> [How to complete this task] Look through the lines below and extract each one that contains "computer".
=== Data supplied ===
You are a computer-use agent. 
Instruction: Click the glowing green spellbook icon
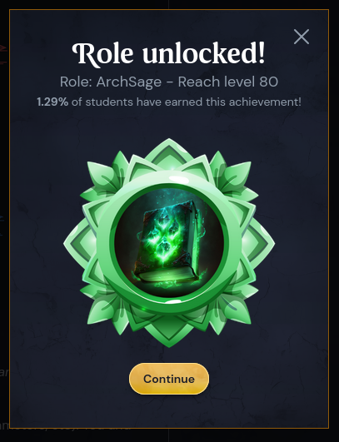(168, 242)
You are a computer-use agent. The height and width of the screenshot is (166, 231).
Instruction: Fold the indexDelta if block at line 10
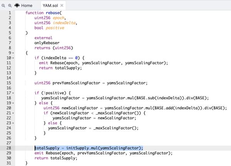pyautogui.click(x=13, y=58)
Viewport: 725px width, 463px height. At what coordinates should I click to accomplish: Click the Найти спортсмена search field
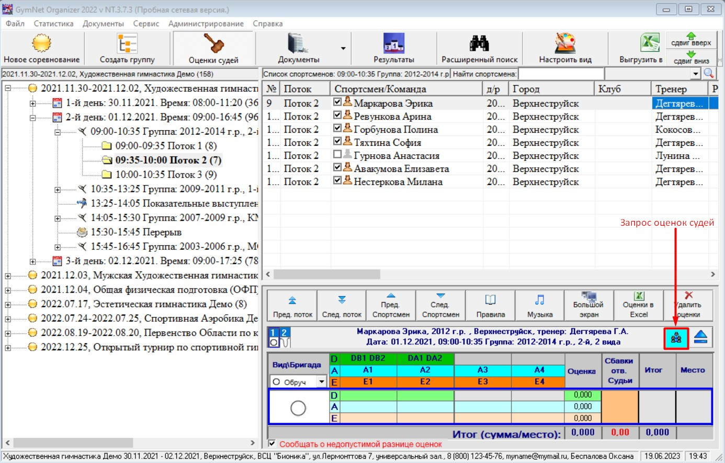click(x=561, y=74)
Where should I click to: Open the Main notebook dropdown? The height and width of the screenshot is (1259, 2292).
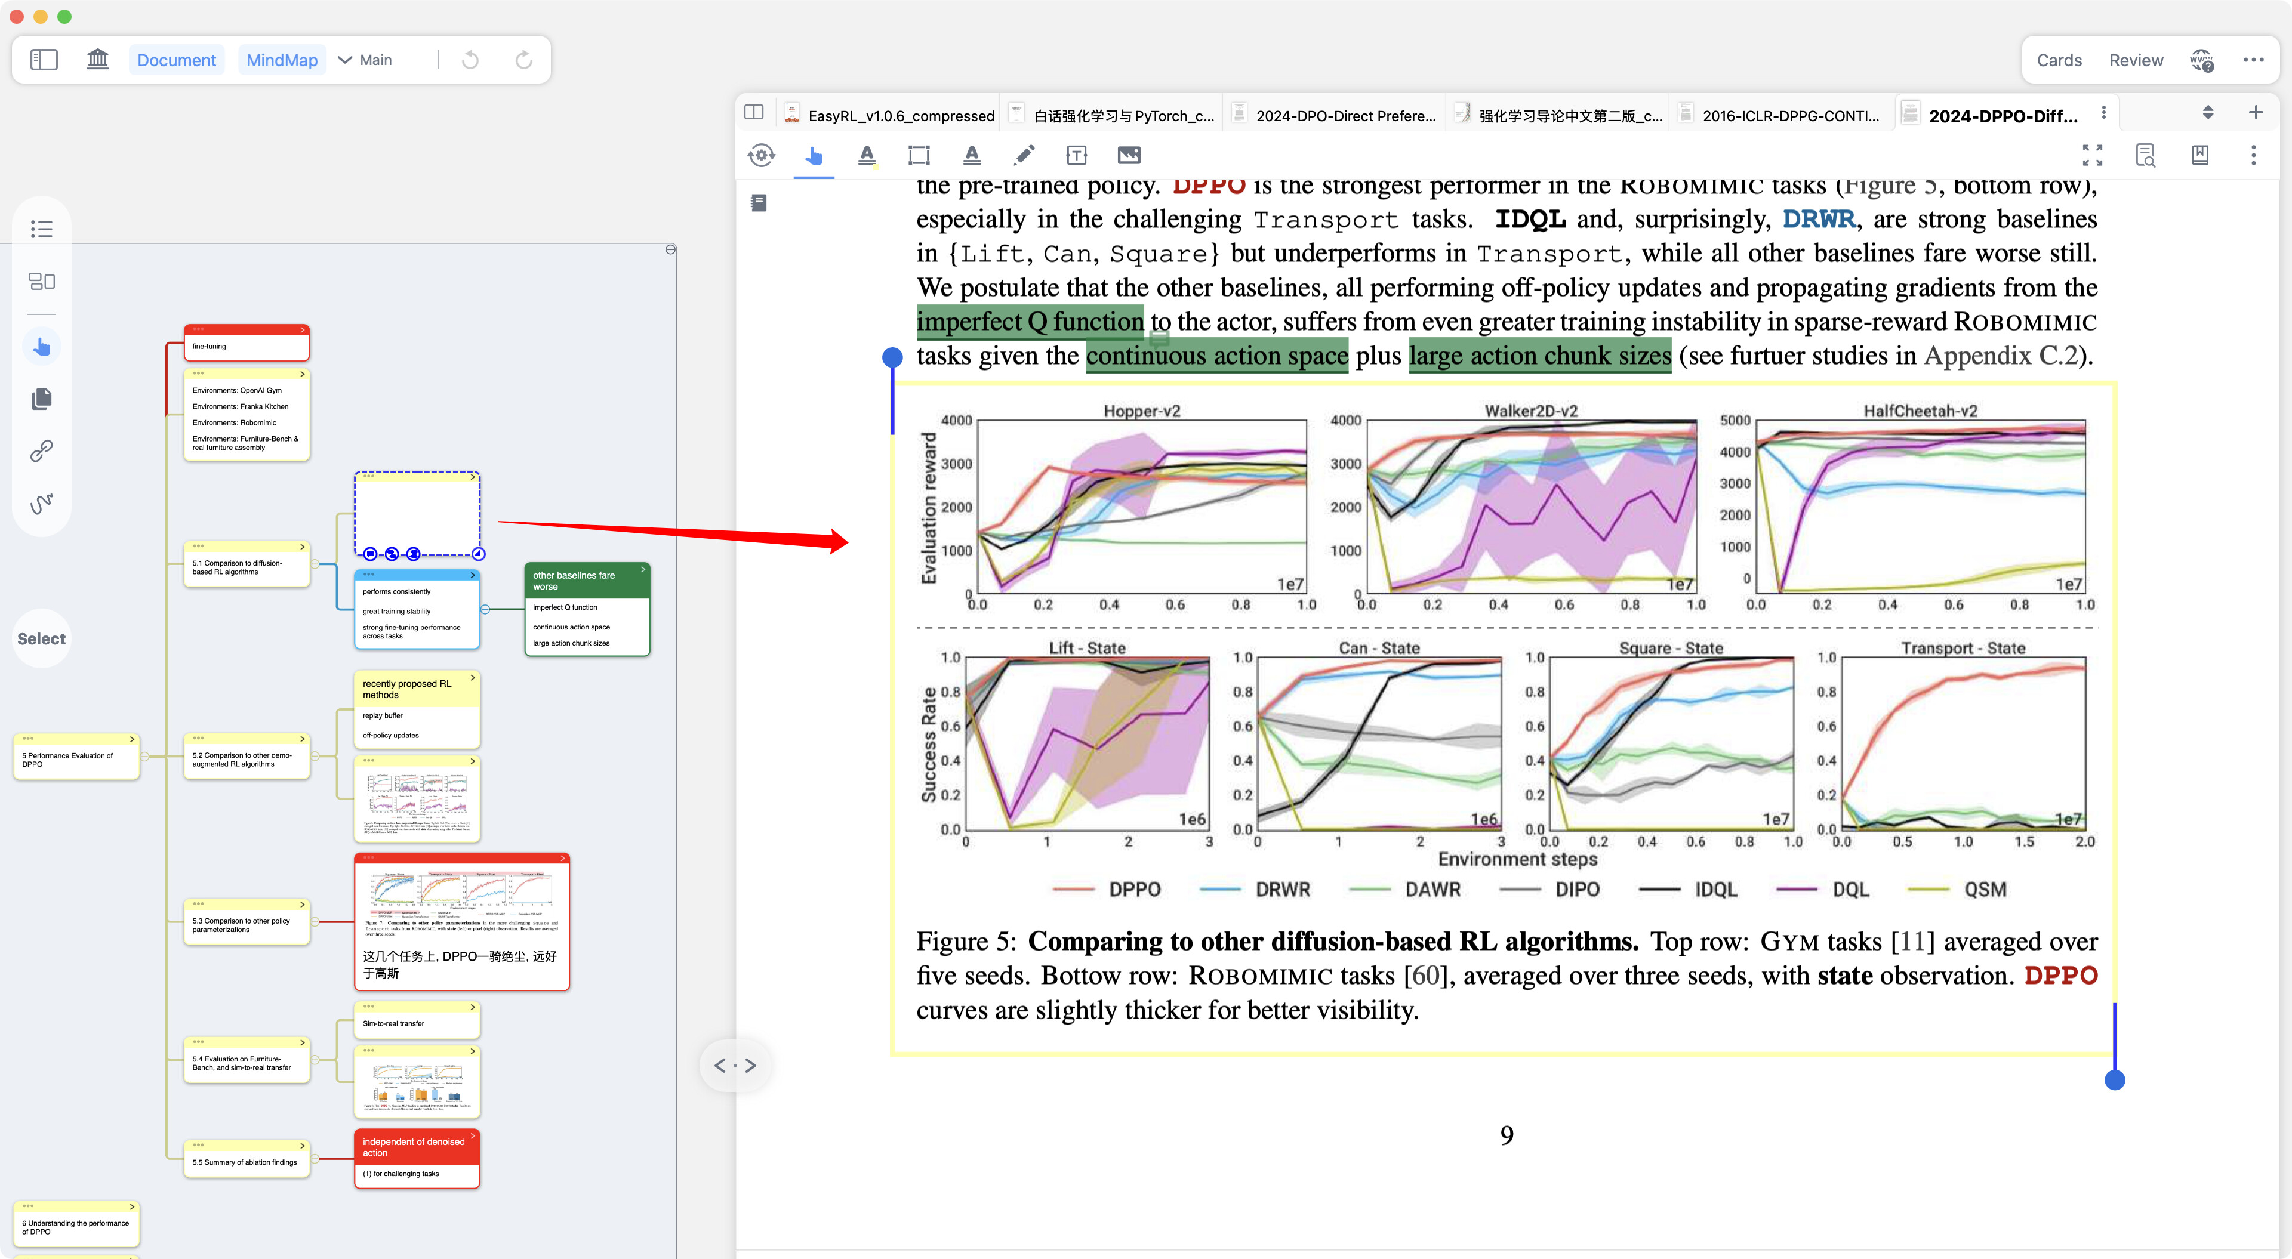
===
> [Task solution]
You are a computer-use agent. 
You are a computer-use agent. The height and width of the screenshot is (166, 231).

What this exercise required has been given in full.